[Travail demandé]: Recopiez à l'identique le passage du texte sur la pierre sèche qui commence par « Les murs de soutènement en » et se termine par « de l’activité humaine. ».

[Extrait du texte]:
════════════════

Ouvrages en pierre sèche

La pierre sèche, des ouvrages aux possibilités infinies

Murs de soutènement en pierre sèche

Ouvrages soutènement pierre sèche - Mas privé, Cévennes

Les murs de soutènement en pierre sèche ont pour rôle de maintenir des terrains, dans des zones plus ou moins accidentées, que ce soit pour y développer des cultures, de l’habitat, ou pour y aménager des voies de communication. Ils ont donc au départ une vocation économique et d’échanges, qui est vitale pour l’implantation de l’activité humaine.

Ces murs en pierre sèche permettent de relever certaines parties des terrains afin d’obtenir des surfaces utilisables pouvant être sensiblement plates et de niveau, et d’éviter leur ravinement par les eaux de pluie. Plus la partie que l’on veut aménager est pentue, plus les murs de soutènement vont être rapprochés et hauts.

Traditionnellement bâtis en pierres sèches, leur construction est très particulière. Il faut s’opposer au poids et à la poussée des terres qui deviennent très lourdes lorsqu’elles sont détrempées. Pour cela il faut un mur lourd, plus lourd que la terre à retenir et les poussées qu’elle engendre. Il doit être très bien bâti, et avec – surtout à la base – de grandes et grosses pierres qui vont loin en arrière pour assurer une stabilité maximum.

Un mur détruit, c’est la terre qui s’en va. Le remonter, c’est éviter que tout se dégrade, c’est aussi conserver un potentiel précieux, même s’il n’a pas d’usage immédiat.

Dans les murs de pierres sèches, il n’y a pas de liant entre les pierres de tous calibres qui les constituent, ni terre ni mortier, et ils présentent de ce fait une multitude d’interstices, de vides, qui les rendent drainants – filtrants, donc assurant la régulation et l’écoulement des eaux dans l’ensemble de leur structure. Ils représentent de ce point de vue, la réponse la plus adaptée aux contraintes d’un terrain.

Murs de clôture en pierre sèche

Ouvrages clôtures pierre sèche - Aubrac

Les murs de séparation les plus courants sont les murs de clôture. Les pierres utilisées sont très souvent issues de l’épierrement de champs. Traditionnellement, ces murs servaient soit à délimiter des parcelles de fonction ou de propriétaires différents (mur de séparation, chemin…), soit à protéger les cultures des animaux comme du vent (jardin, vergers…) et aussi à stocker la pierre.

Plusieurs fonctions de murs à double parement peuvent être distinguées :
– la délimitation d’une propriété
– la bordure d’un chemin
– la protection de parcelles et de chemins contre le vent, les animaux, l’action de l’eau, et pour les sécuriser (parapet)
– la construction des bâtiments usuels et qui seront dimensionnés en fonction de critères liés à leur usage (hauteur du bâtiment, poids de la couverture, présence d’ouvertures…)

════════════════

[Données fournies]:
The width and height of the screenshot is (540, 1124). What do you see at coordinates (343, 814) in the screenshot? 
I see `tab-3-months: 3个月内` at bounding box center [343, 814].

════════════════

[Réponse attendue]:
Les murs de soutènement en pierre sèche ont pour rôle de maintenir des terrains, dans des zones plus ou moins accidentées, que ce soit pour y développer des cultures, de l’habitat, ou pour y aménager des voies de communication. Ils ont donc au départ une vocation économique et d’échanges, qui est vitale pour l’implantation de l’activité humaine.